▶ **The request**
Convert the records below into a Markdown table with two columns, Row and Line. Number each line in order and skip any blank lines.

[Position data for elements and text]
┌────────
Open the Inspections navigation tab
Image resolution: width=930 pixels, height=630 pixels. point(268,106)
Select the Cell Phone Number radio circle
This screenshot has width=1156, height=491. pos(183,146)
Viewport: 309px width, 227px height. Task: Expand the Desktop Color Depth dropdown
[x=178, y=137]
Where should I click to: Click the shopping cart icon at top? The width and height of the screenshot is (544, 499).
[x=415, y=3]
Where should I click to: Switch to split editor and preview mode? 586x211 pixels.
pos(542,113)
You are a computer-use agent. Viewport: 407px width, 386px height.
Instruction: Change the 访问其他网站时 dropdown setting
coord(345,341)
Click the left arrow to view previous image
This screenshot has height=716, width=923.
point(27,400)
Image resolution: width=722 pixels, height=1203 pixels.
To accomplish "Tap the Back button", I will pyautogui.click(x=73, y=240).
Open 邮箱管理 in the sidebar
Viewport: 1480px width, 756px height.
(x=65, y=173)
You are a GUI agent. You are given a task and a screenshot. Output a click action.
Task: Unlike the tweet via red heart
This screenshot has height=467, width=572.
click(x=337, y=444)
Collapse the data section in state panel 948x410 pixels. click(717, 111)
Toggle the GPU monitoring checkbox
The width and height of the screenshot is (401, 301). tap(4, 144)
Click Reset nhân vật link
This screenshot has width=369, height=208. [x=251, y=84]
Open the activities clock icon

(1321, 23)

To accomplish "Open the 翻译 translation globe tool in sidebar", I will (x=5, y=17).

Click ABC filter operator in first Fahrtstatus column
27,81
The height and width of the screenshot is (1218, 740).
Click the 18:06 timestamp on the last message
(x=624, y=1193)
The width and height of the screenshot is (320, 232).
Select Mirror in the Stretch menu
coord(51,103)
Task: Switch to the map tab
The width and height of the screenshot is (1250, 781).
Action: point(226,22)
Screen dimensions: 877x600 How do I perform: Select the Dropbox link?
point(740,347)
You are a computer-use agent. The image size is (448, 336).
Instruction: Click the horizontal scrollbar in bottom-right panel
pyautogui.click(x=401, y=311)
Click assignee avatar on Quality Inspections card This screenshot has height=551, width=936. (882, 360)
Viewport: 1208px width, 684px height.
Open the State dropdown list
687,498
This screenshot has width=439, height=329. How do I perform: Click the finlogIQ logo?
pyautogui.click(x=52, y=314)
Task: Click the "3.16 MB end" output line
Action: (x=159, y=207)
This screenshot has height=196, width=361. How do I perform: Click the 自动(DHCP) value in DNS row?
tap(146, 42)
└────────
▶ **Full solution**
| Row | Line |
|---|---|
| 1 | Open the Inspections navigation tab |
| 2 | Image resolution: width=930 pixels, height=630 pixels. point(268,106) |
| 3 | Select the Cell Phone Number radio circle |
| 4 | This screenshot has width=1156, height=491. pos(183,146) |
| 5 | Viewport: 309px width, 227px height. Task: Expand the Desktop Color Depth dropdown |
| 6 | [x=178, y=137] |
| 7 | Where should I click to: Click the shopping cart icon at top? The width and height of the screenshot is (544, 499). |
| 8 | [x=415, y=3] |
| 9 | Where should I click to: Switch to split editor and preview mode? 586x211 pixels. |
| 10 | pos(542,113) |
| 11 | You are a computer-use agent. Viewport: 407px width, 386px height. |
| 12 | Instruction: Change the 访问其他网站时 dropdown setting |
| 13 | coord(345,341) |
| 14 | Click the left arrow to view previous image |
| 15 | This screenshot has height=716, width=923. |
| 16 | point(27,400) |
| 17 | Image resolution: width=722 pixels, height=1203 pixels. |
| 18 | To accomplish "Tap the Back button", I will pyautogui.click(x=73, y=240). |
| 19 | Open 邮箱管理 in the sidebar |
| 20 | Viewport: 1480px width, 756px height. |
| 21 | (x=65, y=173) |
| 22 | You are a GUI agent. You are given a task and a screenshot. Output a click action. |
| 23 | Task: Unlike the tweet via red heart |
| 24 | This screenshot has height=467, width=572. |
| 25 | click(x=337, y=444) |
| 26 | Collapse the data section in state panel 948x410 pixels. click(717, 111) |
| 27 | Toggle the GPU monitoring checkbox |
| 28 | The width and height of the screenshot is (401, 301). tap(4, 144) |
| 29 | Click Reset nhân vật link |
| 30 | This screenshot has width=369, height=208. [x=251, y=84] |
| 31 | Open the activities clock icon |
| 32 | (1321, 23) |
| 33 | To accomplish "Open the 翻译 translation globe tool in sidebar", I will (x=5, y=17). |
| 34 | Click ABC filter operator in first Fahrtstatus column |
| 35 | 27,81 |
| 36 | The height and width of the screenshot is (1218, 740). |
| 37 | Click the 18:06 timestamp on the last message |
| 38 | (x=624, y=1193) |
| 39 | The width and height of the screenshot is (320, 232). |
| 40 | Select Mirror in the Stretch menu |
| 41 | coord(51,103) |
| 42 | Task: Switch to the map tab |
| 43 | The width and height of the screenshot is (1250, 781). |
| 44 | Action: point(226,22) |
| 45 | Screen dimensions: 877x600 How do I perform: Select the Dropbox link? |
| 46 | point(740,347) |
| 47 | You are a computer-use agent. The image size is (448, 336). |
| 48 | Instruction: Click the horizontal scrollbar in bottom-right panel |
| 49 | pyautogui.click(x=401, y=311) |
| 50 | Click assignee avatar on Quality Inspections card This screenshot has height=551, width=936. (882, 360) |
| 51 | Viewport: 1208px width, 684px height. |
| 52 | Open the State dropdown list |
| 53 | 687,498 |
| 54 | This screenshot has width=439, height=329. How do I perform: Click the finlogIQ logo? |
| 55 | pyautogui.click(x=52, y=314) |
| 56 | Task: Click the "3.16 MB end" output line |
| 57 | Action: (x=159, y=207) |
| 58 | This screenshot has height=196, width=361. How do I perform: Click the 自动(DHCP) value in DNS row? |
| 59 | tap(146, 42) |